ContentsIndexPreviousNext

6.4.1 Memory Access Violations

If your program tries to access a portion of memory that is protected by the operating system, ACUCOBOL-GT generates a memory access violation message and shuts down.

The most common cause of this violation is indexing beyond the legal range of a table. Often this sort of error is difficult to detect, because it can be data-dependent, as shown in this example:

PERFORM UNTIL IDX > NO-OF-EMPLOYEES
   DISPLAY "EMPLOYEE NAME:   ", EMP-TABLE(IDX)
   ADD 1 TO IDX
END PERFORM.

If NO-OF-EMPLOYEES ever exceeded the size of EMP-TABLE, or if IDX were ever set to zero, you could get a memory access violation when the program is run.

To uncover this type of memory access violation, use the "-Za" compile-time option while you are debugging your program.
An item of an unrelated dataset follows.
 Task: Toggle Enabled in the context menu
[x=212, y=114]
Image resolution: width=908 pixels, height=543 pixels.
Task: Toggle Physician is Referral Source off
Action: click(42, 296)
When you run a program that has been compiled with "-Za", ACUCOBOL-GT prints a subscript out of bounds error message, detailing the legal range of indexes for any table-indexing error that it encounters. (Note that the subscript out of bounds error appears when you run the program, not when you compile it.) You can then correct the program as necessary.

A memory access violation can also occur if there is a bug in any C routine linked into the runtime. Because of the nature of C, the violation can occur long after the called C function executes. There is no easy way to tell if the C routine is the cause. If possible, run the offending COBOL program without linked C routines, using the runtime as distributed by Acucorp.

On MS-DOS you are allowed to address any portion of RAM, including the area where DOS itself resides. Thus, even though the same situations may occur on MS-DOS (such as a table indexed beyond its legal range), no memory access violation messages are generated in that environment. If you are encountering unexpected behavior with your application, you might try compiling with "-Za" to determine whether any table-indexing errors exist in your code. Because MS-DOS does not report memory access violations, programs that work fine under MS-DOS may fail with a memory access violation when they are moved to a UNIX environment.